Stored data entries —
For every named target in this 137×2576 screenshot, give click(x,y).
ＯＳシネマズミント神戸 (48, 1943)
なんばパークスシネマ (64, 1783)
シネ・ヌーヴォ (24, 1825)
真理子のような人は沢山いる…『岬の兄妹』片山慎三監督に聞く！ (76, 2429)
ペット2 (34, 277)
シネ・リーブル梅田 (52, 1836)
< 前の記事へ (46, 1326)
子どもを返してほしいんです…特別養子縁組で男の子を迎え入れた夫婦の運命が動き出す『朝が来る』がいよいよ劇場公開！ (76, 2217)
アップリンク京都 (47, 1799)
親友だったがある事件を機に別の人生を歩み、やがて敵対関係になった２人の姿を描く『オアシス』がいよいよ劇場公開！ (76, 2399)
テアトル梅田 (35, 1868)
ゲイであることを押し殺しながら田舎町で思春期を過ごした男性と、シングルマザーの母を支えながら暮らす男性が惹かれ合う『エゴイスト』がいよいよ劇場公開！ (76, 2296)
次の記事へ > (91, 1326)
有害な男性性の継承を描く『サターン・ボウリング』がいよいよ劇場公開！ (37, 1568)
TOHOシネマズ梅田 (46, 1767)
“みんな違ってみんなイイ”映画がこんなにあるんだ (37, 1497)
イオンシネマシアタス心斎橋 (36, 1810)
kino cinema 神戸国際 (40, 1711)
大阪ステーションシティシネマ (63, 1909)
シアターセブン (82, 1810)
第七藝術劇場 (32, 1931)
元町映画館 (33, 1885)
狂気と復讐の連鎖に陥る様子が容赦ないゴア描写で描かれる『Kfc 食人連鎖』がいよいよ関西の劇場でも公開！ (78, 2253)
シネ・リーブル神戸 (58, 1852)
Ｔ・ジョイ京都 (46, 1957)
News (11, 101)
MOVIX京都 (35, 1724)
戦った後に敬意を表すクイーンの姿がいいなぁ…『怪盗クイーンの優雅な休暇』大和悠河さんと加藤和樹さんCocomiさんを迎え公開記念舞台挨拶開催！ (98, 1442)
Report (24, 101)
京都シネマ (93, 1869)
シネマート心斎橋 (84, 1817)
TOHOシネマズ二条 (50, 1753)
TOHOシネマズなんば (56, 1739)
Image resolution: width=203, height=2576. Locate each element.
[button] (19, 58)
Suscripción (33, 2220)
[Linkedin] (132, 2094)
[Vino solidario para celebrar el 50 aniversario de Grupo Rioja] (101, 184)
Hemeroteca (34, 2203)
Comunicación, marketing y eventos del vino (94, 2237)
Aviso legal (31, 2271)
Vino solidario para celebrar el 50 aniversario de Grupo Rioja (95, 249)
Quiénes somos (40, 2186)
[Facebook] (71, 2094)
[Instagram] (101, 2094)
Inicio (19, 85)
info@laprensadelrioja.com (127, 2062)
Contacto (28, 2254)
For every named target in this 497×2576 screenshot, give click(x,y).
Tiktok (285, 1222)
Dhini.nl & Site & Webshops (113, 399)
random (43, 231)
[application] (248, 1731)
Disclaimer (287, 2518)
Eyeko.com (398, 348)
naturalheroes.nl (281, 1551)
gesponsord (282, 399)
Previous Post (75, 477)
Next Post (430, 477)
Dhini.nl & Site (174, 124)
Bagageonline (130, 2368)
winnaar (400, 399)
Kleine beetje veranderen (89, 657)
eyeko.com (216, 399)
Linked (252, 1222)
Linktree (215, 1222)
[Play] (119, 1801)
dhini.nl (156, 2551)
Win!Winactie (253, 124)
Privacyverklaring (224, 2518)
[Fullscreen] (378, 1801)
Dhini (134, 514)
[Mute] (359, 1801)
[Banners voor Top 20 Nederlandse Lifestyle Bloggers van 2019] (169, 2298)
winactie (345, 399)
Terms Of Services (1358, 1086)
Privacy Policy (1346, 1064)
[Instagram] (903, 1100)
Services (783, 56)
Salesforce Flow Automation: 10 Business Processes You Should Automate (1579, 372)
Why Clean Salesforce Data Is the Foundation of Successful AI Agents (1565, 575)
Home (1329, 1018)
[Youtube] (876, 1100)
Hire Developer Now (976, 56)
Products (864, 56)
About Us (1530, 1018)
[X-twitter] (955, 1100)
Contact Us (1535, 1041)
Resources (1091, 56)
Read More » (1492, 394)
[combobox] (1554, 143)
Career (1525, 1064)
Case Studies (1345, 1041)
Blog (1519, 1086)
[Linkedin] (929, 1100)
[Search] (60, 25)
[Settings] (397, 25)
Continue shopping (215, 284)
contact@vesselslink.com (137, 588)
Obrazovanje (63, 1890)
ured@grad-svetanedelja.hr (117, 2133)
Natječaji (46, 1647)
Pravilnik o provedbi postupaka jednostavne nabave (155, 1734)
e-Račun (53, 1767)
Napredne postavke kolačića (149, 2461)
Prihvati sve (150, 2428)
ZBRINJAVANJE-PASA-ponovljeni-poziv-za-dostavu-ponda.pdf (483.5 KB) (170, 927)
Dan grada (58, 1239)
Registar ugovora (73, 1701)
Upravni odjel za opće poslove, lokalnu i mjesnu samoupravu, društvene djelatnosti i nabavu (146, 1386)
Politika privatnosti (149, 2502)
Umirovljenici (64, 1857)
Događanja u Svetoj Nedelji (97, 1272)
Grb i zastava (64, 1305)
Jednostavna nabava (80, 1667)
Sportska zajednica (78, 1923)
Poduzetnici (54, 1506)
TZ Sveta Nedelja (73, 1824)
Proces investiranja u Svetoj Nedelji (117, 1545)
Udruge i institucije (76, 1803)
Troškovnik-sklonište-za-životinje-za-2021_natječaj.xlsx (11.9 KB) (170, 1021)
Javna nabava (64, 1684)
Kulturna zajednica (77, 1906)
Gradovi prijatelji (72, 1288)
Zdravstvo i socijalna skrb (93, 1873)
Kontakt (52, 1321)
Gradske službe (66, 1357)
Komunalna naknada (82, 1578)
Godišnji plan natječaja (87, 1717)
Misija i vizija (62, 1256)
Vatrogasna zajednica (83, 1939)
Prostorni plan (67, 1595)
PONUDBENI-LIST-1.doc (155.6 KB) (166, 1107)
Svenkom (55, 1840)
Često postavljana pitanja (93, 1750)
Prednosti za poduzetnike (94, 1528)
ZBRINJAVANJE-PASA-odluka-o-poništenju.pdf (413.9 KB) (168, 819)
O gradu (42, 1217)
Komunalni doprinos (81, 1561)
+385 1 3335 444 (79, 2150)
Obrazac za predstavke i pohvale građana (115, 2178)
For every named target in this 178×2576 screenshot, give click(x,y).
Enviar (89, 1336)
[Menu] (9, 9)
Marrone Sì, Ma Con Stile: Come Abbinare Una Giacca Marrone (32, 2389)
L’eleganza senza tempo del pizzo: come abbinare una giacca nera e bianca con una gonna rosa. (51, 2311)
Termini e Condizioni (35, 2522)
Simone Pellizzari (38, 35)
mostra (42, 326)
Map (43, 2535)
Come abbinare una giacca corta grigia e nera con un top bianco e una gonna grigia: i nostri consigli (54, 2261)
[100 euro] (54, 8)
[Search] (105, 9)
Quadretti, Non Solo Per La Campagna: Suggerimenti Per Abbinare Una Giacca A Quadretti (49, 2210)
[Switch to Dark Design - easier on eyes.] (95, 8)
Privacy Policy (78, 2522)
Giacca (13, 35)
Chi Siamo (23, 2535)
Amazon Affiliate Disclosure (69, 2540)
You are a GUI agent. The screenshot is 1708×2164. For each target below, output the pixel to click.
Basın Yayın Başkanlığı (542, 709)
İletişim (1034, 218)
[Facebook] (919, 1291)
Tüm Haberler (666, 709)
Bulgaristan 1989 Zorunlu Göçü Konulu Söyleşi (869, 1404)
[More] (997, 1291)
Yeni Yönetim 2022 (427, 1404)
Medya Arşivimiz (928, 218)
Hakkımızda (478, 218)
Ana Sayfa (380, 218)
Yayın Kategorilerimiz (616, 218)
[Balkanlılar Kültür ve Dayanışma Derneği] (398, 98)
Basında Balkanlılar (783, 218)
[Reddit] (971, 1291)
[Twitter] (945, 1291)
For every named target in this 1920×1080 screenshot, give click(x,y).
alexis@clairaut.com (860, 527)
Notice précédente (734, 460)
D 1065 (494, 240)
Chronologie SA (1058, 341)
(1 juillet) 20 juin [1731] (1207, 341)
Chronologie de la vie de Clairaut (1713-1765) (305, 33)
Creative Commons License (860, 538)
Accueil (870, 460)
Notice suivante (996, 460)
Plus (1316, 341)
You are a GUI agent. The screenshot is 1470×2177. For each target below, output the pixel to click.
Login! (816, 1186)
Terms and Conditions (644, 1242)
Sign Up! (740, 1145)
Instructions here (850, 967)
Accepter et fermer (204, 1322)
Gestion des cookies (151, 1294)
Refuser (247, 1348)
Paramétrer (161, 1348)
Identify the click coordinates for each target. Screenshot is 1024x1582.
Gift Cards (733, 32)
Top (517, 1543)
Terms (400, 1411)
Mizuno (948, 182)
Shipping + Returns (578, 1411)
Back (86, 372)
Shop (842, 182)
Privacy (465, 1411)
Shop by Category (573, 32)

Assignment —
Repeat the records above line by line, from the first line through the line that contains "第七藝術劇場 (32, 1931)".

Final answer —
For every named target in this 137×2576 screenshot, give click(x,y).
ＯＳシネマズミント神戸 (48, 1943)
なんばパークスシネマ (64, 1783)
シネ・ヌーヴォ (24, 1825)
真理子のような人は沢山いる…『岬の兄妹』片山慎三監督に聞く！ (76, 2429)
ペット2 (34, 277)
シネ・リーブル梅田 (52, 1836)
< 前の記事へ (46, 1326)
子どもを返してほしいんです…特別養子縁組で男の子を迎え入れた夫婦の運命が動き出す『朝が来る』がいよいよ劇場公開！ (76, 2217)
アップリンク京都 (47, 1799)
親友だったがある事件を機に別の人生を歩み、やがて敵対関係になった２人の姿を描く『オアシス』がいよいよ劇場公開！ (76, 2399)
テアトル梅田 (35, 1868)
ゲイであることを押し殺しながら田舎町で思春期を過ごした男性と、シングルマザーの母を支えながら暮らす男性が惹かれ合う『エゴイスト』がいよいよ劇場公開！ (76, 2296)
次の記事へ > (91, 1326)
有害な男性性の継承を描く『サターン・ボウリング』がいよいよ劇場公開！ (37, 1568)
TOHOシネマズ梅田 (46, 1767)
“みんな違ってみんなイイ”映画がこんなにあるんだ (37, 1497)
イオンシネマシアタス心斎橋 (36, 1810)
kino cinema 神戸国際 (40, 1711)
大阪ステーションシティシネマ (63, 1909)
シアターセブン (82, 1810)
第七藝術劇場 (32, 1931)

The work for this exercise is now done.